In Book Two we learn that Brinna, Halo’s murdered friend, was actually killed by her own robodog. And we get a high-octane confrontation when Halo learns the truth and…someone else comes in to save her. Because she’s Halo Jones, and we can’t have her doing anything that might make her seem the least bit worth reading about.

Actually, I should hold back a bit on my mockery, because Book Two is far more entertaining than the other two books of the Ballad, with a couple of subplots that swerve in just the right off-kilter way, like the mystery of the mostly-ignored child called Glyph and the strange secret of the Rat King. The opening chapter of Book Two is the strongest single chapter of the entire saga, actually, mostly because it’s completely about the character of Halo Jones without her ever appearing to suck the life out of the pages. Instead, she’s the object of academic perfection from a future-history point of view. And though that rose-colored lens she’s far more of a vital force then she is when she’s actually starring in her own series.

Book Three nods toward making Halo a viable lead in an action series by throwing the sci-fi trope of the future-soldier into the tale. What we get is kind of a proto-Martha-Washington-Goes-to-War, or Alan Moore’s twist on the Joe Haldeman kind of Vietnam-in-space novels. Halo, now a whole lot more grizzled, becomes a gun-toting lead for the first time, and yet, to stay true to the premise of the series, she constantly struggles against her own compulsion towards violence.

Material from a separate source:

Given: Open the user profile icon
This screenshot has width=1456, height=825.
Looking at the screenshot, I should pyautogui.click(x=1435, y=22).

Let me put it this way: in Books One and Two, Halo Jones is a mostly passive character who has things happen to her. In Book Three, she becomes the agent of her own destiny, but still spends too many pages making “ugh” faces at blaster rifles and throwing down her military garb and saying things like, “No!! What’s happening to me? I’m going crazy, and I’ve got to get out of here…” before returning to a new battle like a mannequin posed for action that will never happen.

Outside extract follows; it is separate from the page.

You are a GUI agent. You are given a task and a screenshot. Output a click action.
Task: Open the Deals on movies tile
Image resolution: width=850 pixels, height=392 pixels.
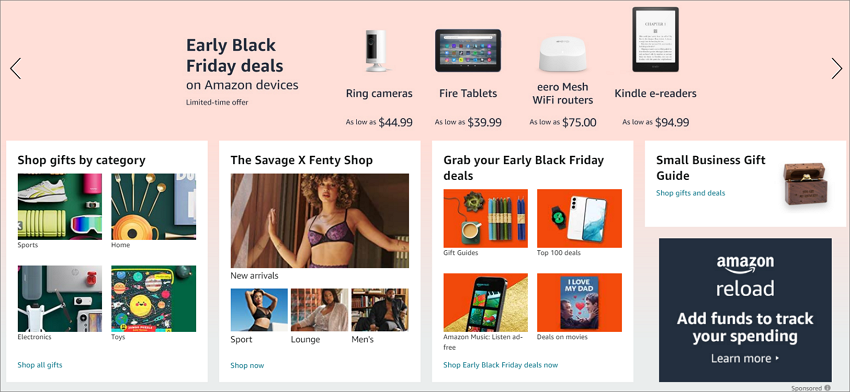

Ian Gibson also throws in an absurdly muscled Rambo caricature in Book Three that may or may not have been specifically called for in the script. (I’m leaning towards, “yes, I’m sure it was.”) I suppose that’s a funny allusion in 1986. Jim Abrahams and Charlie Sheen teamed up to make it hilarious as recently as 1993.

When a series falls short of even Hot Shots! Part Deux, there’s a problem, even when Alan Moore’s name is on the cover.

This comic is just so completely Alan Moore’s Forrest Gump from beginning to end, with Halo sleepwalking and stumbling and kind-of-trying-but-feebly through events. I don’t know what else to say, except: “if you haven’t read The Ballad of Halo Jones after all these years, feel free to skip it. The rest of your life will thank you.”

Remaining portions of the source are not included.